◆ Data items
<<<<
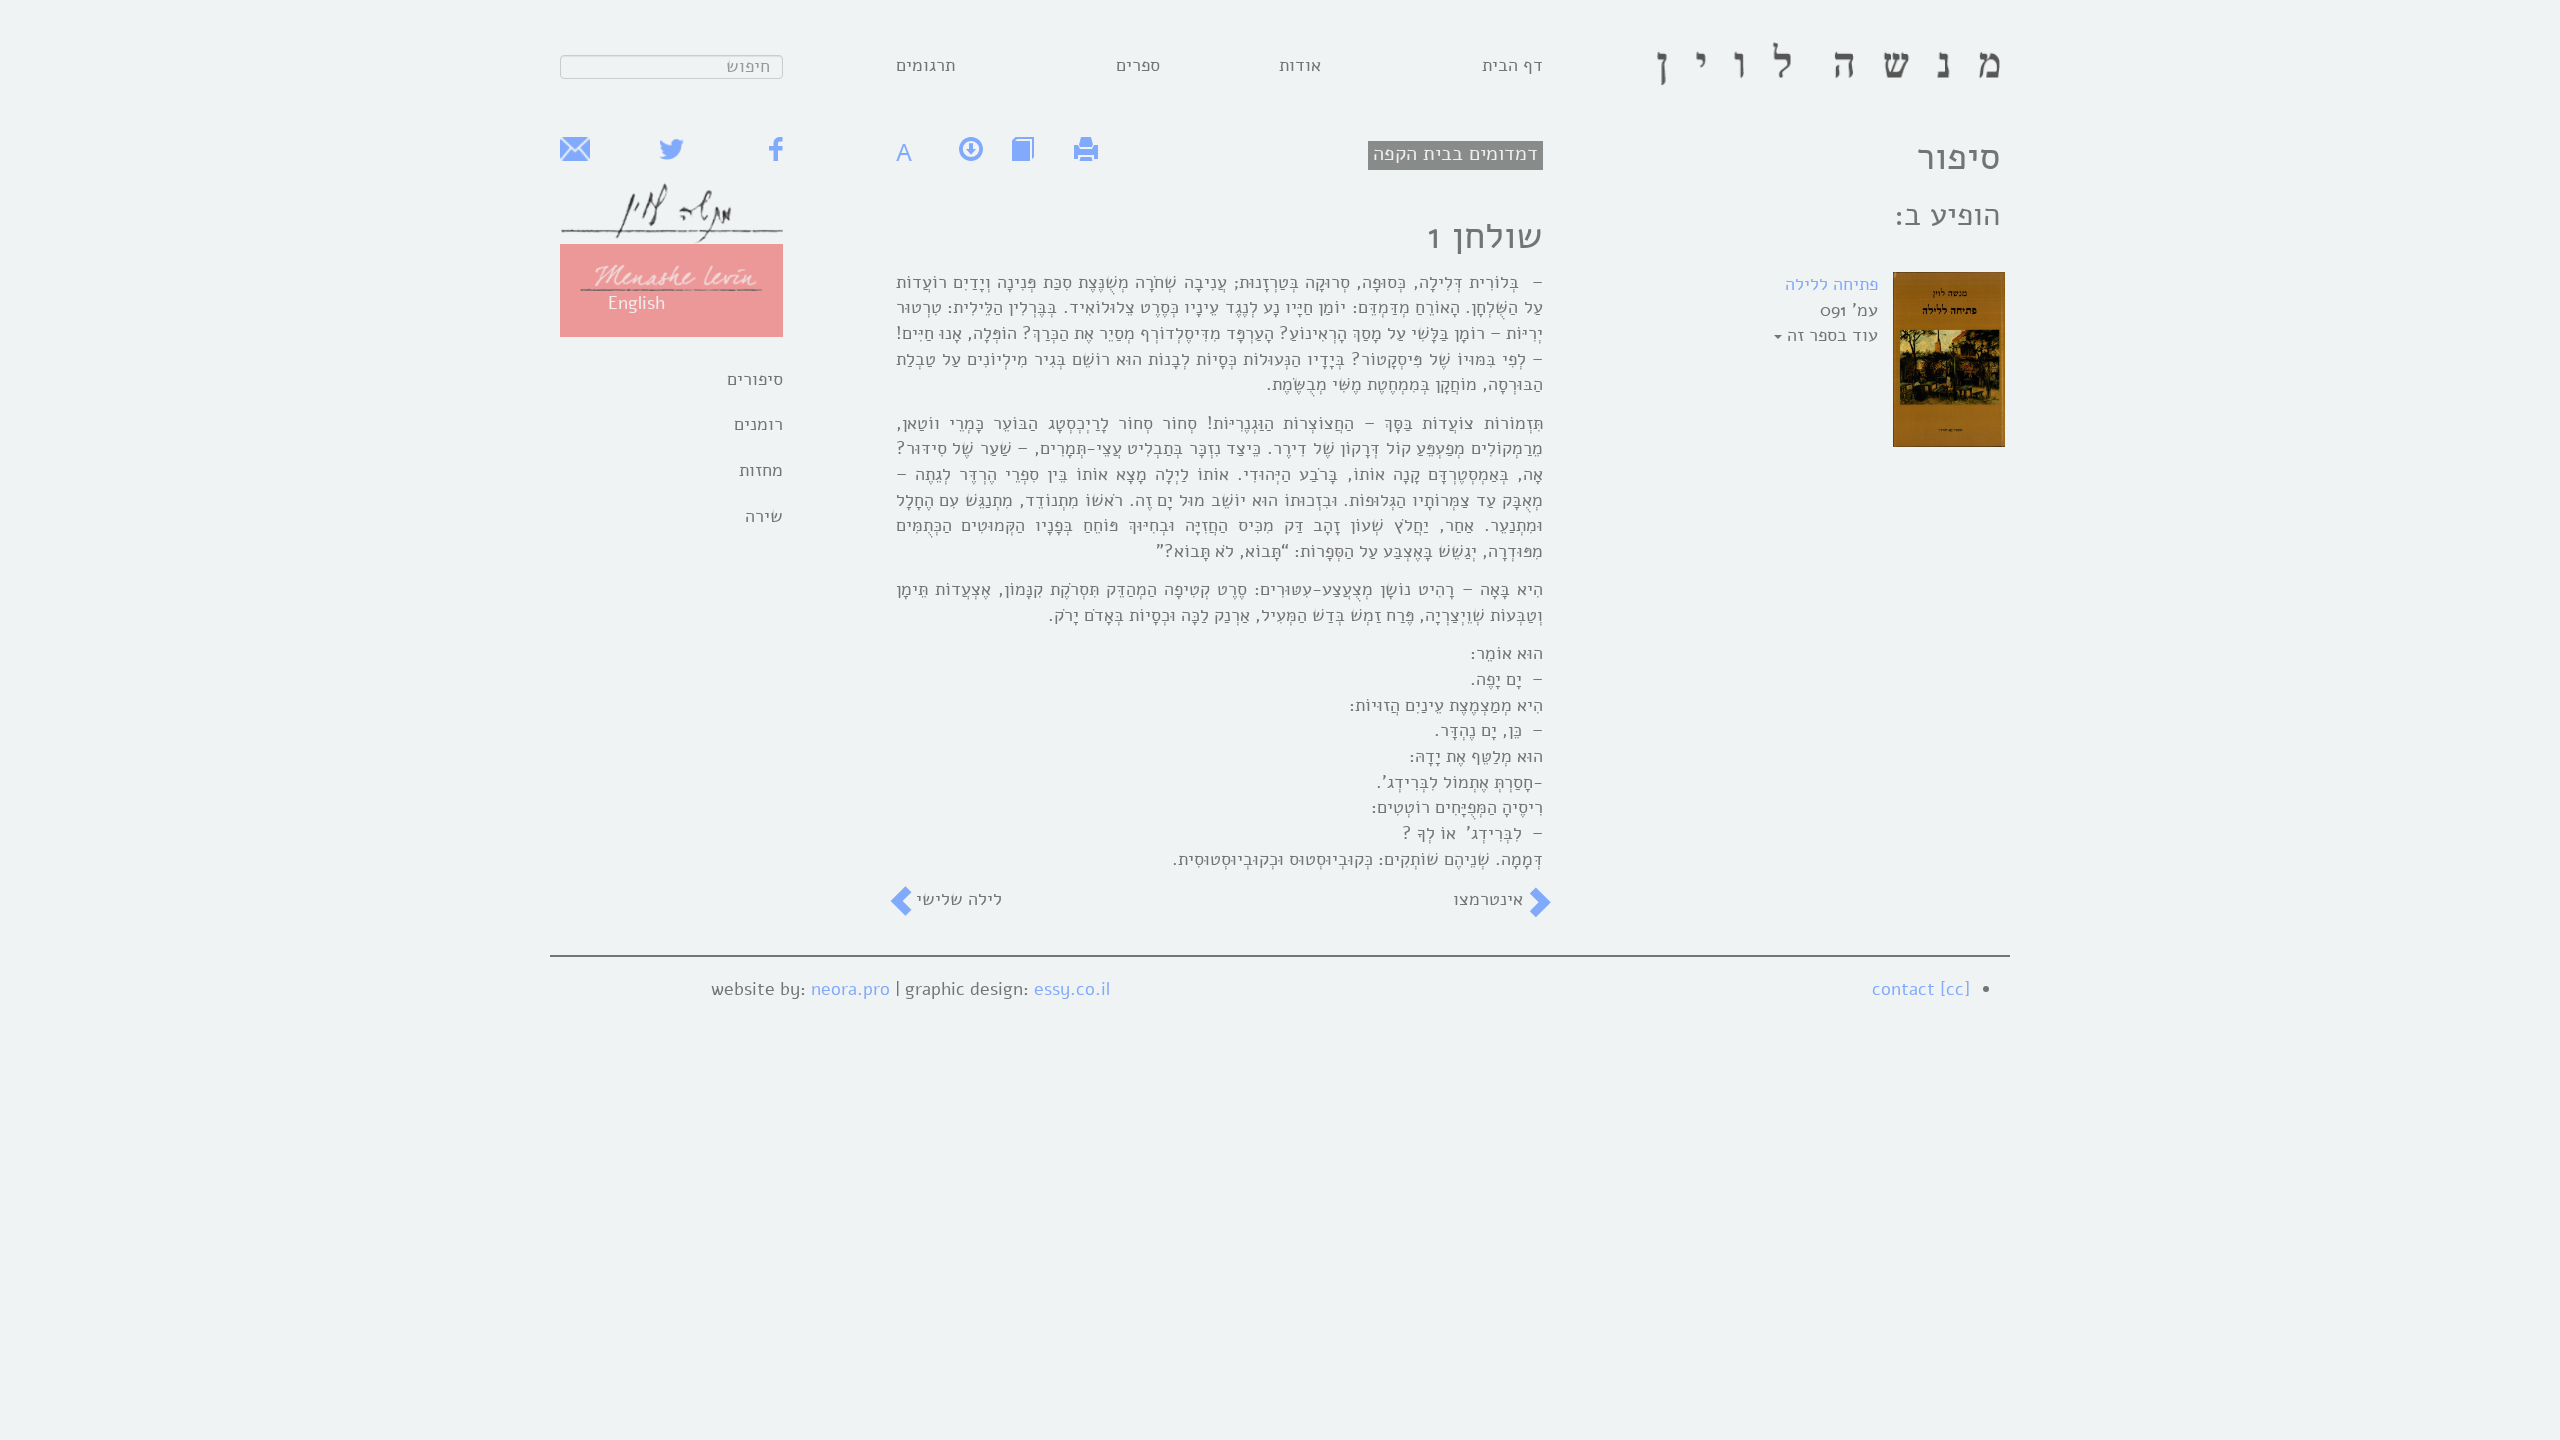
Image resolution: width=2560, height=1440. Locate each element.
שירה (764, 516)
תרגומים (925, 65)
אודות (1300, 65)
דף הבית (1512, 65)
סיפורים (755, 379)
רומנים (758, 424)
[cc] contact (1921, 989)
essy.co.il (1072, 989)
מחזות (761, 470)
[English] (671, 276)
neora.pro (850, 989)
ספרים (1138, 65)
>>>>
◆ REQUIRED WORK
The answer should be exactly the lines from the one that contains "תרגומים (925, 65)" through the end of the entries, both ends included, and nothing besides.

◆ ANSWER SECTION
תרגומים (925, 65)
אודות (1300, 65)
דף הבית (1512, 65)
סיפורים (755, 379)
רומנים (758, 424)
[cc] contact (1921, 989)
essy.co.il (1072, 989)
מחזות (761, 470)
[English] (671, 276)
neora.pro (850, 989)
ספרים (1138, 65)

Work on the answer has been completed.